(Word and item position data)
□ □ □
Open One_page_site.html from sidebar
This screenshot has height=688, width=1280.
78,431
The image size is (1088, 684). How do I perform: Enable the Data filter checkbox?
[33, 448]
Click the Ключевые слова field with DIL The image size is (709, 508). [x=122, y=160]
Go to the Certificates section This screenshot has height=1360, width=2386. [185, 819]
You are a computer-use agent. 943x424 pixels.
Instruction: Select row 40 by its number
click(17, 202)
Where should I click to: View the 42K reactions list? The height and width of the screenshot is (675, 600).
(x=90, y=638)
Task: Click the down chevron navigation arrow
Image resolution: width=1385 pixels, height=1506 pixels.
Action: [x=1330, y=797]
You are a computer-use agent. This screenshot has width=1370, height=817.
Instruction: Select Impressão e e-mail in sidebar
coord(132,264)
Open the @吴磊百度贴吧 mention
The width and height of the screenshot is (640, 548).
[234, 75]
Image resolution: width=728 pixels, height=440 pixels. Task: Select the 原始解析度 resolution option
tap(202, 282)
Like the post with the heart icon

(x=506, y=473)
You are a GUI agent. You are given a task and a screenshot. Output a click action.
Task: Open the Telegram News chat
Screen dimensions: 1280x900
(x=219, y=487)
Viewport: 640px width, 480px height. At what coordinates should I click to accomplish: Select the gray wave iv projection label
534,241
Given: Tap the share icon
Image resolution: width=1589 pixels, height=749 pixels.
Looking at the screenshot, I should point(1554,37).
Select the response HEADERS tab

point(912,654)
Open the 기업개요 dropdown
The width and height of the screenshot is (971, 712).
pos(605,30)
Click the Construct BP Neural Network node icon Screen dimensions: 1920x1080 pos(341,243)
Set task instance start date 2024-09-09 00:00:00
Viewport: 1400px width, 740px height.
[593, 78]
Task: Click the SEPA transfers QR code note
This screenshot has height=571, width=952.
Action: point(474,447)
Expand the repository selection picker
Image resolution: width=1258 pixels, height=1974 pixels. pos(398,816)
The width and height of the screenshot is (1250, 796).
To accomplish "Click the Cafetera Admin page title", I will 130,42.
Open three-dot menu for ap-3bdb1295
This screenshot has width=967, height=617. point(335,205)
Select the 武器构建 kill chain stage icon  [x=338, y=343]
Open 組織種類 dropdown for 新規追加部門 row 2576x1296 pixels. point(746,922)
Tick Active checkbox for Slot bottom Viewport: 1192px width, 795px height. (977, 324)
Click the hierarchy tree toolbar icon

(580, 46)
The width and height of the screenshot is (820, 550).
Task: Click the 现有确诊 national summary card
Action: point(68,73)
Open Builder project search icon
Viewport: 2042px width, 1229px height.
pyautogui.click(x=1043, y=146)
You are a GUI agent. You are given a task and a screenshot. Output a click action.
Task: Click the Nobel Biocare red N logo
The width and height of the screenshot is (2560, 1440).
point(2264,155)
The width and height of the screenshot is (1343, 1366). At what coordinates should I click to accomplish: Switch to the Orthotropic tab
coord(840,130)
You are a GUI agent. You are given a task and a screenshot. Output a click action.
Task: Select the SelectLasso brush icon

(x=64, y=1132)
□ □ □
### Problem details:
Update the lines so that each "GUI agent" reads "screen agent", keeping everything else the same.

### Solution below:
Open One_page_site.html from sidebar
This screenshot has height=688, width=1280.
78,431
The image size is (1088, 684). How do I perform: Enable the Data filter checkbox?
[33, 448]
Click the Ключевые слова field with DIL The image size is (709, 508). [x=122, y=160]
Go to the Certificates section This screenshot has height=1360, width=2386. [185, 819]
You are a computer-use agent. 943x424 pixels.
Instruction: Select row 40 by its number
click(17, 202)
Where should I click to: View the 42K reactions list? The height and width of the screenshot is (675, 600).
(x=90, y=638)
Task: Click the down chevron navigation arrow
Image resolution: width=1385 pixels, height=1506 pixels.
Action: [x=1330, y=797]
You are a computer-use agent. This screenshot has width=1370, height=817.
Instruction: Select Impressão e e-mail in sidebar
coord(132,264)
Open the @吴磊百度贴吧 mention
The width and height of the screenshot is (640, 548).
[234, 75]
Image resolution: width=728 pixels, height=440 pixels. Task: Select the 原始解析度 resolution option
tap(202, 282)
Like the post with the heart icon

(x=506, y=473)
You are a screen agent. You are given a task and a screenshot. Output a click action.
Task: Open the Telegram News chat
Screen dimensions: 1280x900
(x=219, y=487)
Viewport: 640px width, 480px height. At what coordinates should I click to accomplish: Select the gray wave iv projection label
534,241
Given: Tap the share icon
Image resolution: width=1589 pixels, height=749 pixels.
Looking at the screenshot, I should point(1554,37).
Select the response HEADERS tab

point(912,654)
Open the 기업개요 dropdown
The width and height of the screenshot is (971, 712).
pos(605,30)
Click the Construct BP Neural Network node icon Screen dimensions: 1920x1080 pos(341,243)
Set task instance start date 2024-09-09 00:00:00
Viewport: 1400px width, 740px height.
[593, 78]
Task: Click the SEPA transfers QR code note
This screenshot has height=571, width=952.
Action: point(474,447)
Expand the repository selection picker
Image resolution: width=1258 pixels, height=1974 pixels. pos(398,816)
The width and height of the screenshot is (1250, 796).
To accomplish "Click the Cafetera Admin page title", I will 130,42.
Open three-dot menu for ap-3bdb1295
This screenshot has width=967, height=617. point(335,205)
Select the 武器构建 kill chain stage icon  [x=338, y=343]
Open 組織種類 dropdown for 新規追加部門 row 2576x1296 pixels. point(746,922)
Tick Active checkbox for Slot bottom Viewport: 1192px width, 795px height. (977, 324)
Click the hierarchy tree toolbar icon

(580, 46)
The width and height of the screenshot is (820, 550).
Task: Click the 现有确诊 national summary card
Action: point(68,73)
Open Builder project search icon
Viewport: 2042px width, 1229px height.
pyautogui.click(x=1043, y=146)
You are a screen agent. You are given a task and a screenshot. Output a click action.
Task: Click the Nobel Biocare red N logo
The width and height of the screenshot is (2560, 1440).
point(2264,155)
The width and height of the screenshot is (1343, 1366). At what coordinates should I click to accomplish: Switch to the Orthotropic tab
coord(840,130)
You are a screen agent. You are given a task and a screenshot. Output a click action.
Task: Select the SelectLasso brush icon

(x=64, y=1132)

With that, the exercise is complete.